→ EXERCICES:
A. Restituez le passage du texte sur le lymphœdème qui commence aux mots « Le diagnostic de » et s'arrête après « le plus fréquent. ».
B. Les affirmations suivantes concordent-elles avec le texte sur le lymphœdème ? Répondez par oui ou non pour chacune, en citant les mots du texte qui tranchent. (i) Entre 15 et 20 % des femmes traitées pour un cancer du sein développeront un lymphœdème. (ii) Le lymphœdème apparaît toujours peu de temps après la chirurgie. (iii) La douleur est le symptôme le plus fréquent du lymphœdème.

→ TEXTE ÉTUDIÉ:

-*-

Madame L., 54 ans, caissière, en surpoids (IMC: 26,9 kg/m2), amatrice de jardinage, est suivie pour un cancer du sein droit traité 2 ans plus tôt par tumorectomie, curage axillaire, chimiothérapie et radiothérapie. Elle consulte devant une augmentation progressive du volume du bras droit et une gêne sous le regard des clients et de son conjoint. Quelques semaines plus tôt, l’augmentation de volume, modérée, régressait après une nuit de sommeil alors qu’actuellement elle reste stable. Elle est contrariée car le chirurgien ne lui avait pas parlé du « gros bras »…
UN DIAGNOSTIC CLINIQUE
Comme Mme L., 15 à 20% des femmes traitées pour un cancer du sein développeront un lymphœdème qui peut apparaître très précocement après la chirurgie mais parfois des années plus tard, indépendamment d’une récidive locale.
Le diagnostic de lymphœdème est posé devant une différence périmétrique de 2 cm à un endroit quelconque du membre supérieur. L’impression de lourdeur ou de pesanteur est le symptôme le plus fréquent.
S’il existe une douleur, il est impératif de rechercher avant tout une récidive axillaire avec atteinte du plexus brachial mais aussi une thrombose veineuse profonde, une pathologie ostéo-articulaire en particulier de l’épaule, un syndrome du canal carpien ou une neuropathie périphérique (secondaire aux taxanes).

-*-

→ CONTENU DES DONNÉES:
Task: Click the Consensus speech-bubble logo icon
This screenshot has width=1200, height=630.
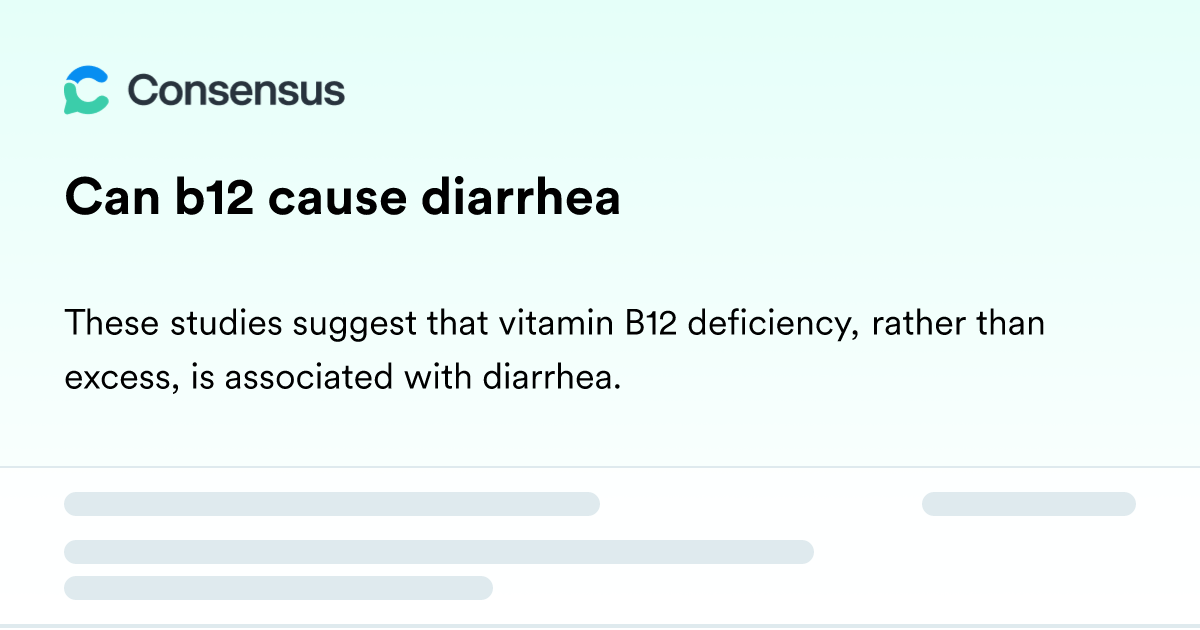Action: pyautogui.click(x=86, y=91)
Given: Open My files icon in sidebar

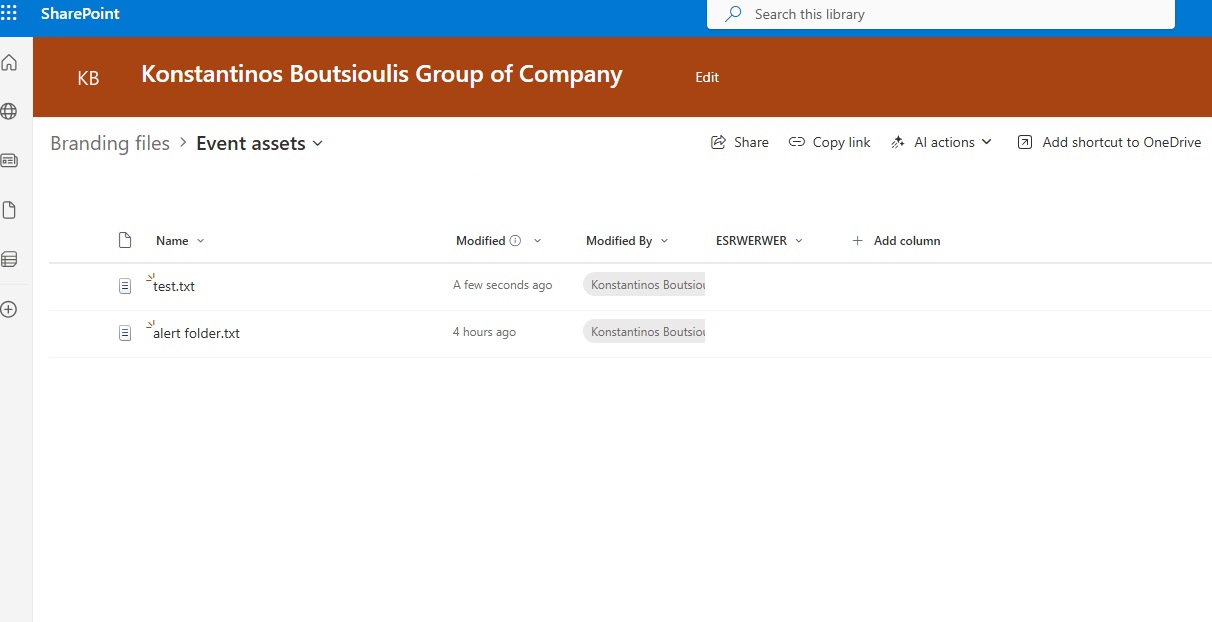Looking at the screenshot, I should pos(9,210).
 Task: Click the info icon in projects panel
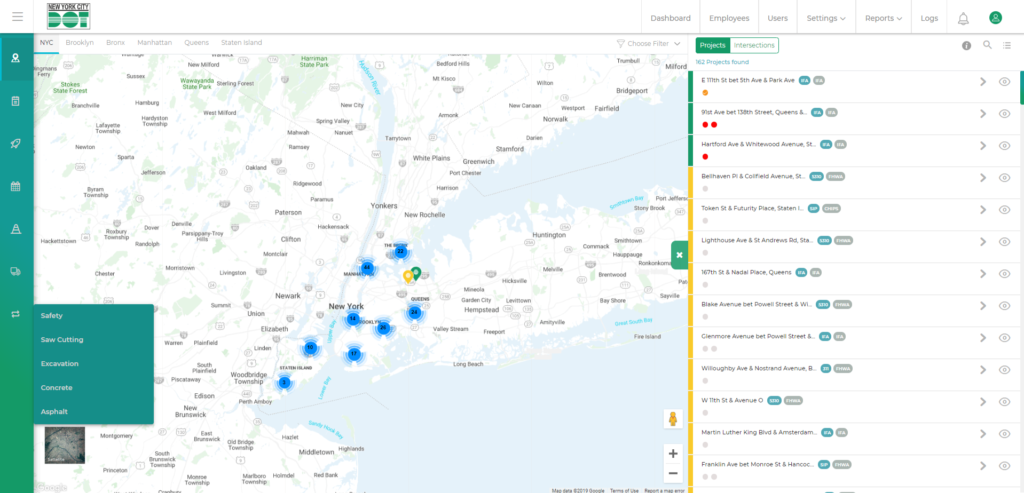(966, 45)
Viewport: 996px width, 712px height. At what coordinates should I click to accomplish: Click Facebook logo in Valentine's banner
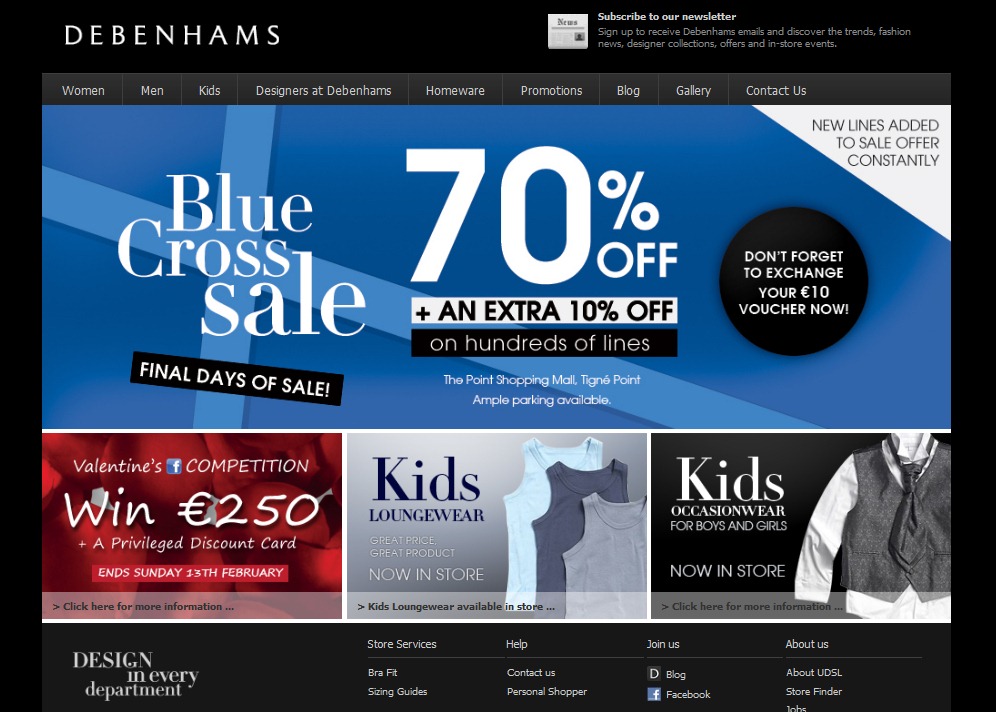(174, 466)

-*-

→ RÉPONSES NUMÉROTÉES:
A.
Le diagnostic de lymphœdème est posé devant une différence périmétrique de 2 cm à un endroit quelconque du membre supérieur. L’impression de lourdeur ou de pesanteur est le symptôme le plus fréquent.

B.
(i) Oui : « 15 à 20% des femmes traitées pour un cancer du sein développeront un lymphœdème ».
(ii) Non : « qui peut apparaître très précocement après la chirurgie mais parfois des années plus tard ».
(iii) Non : « L’impression de lourdeur ou de pesanteur est le symptôme le plus fréquent. »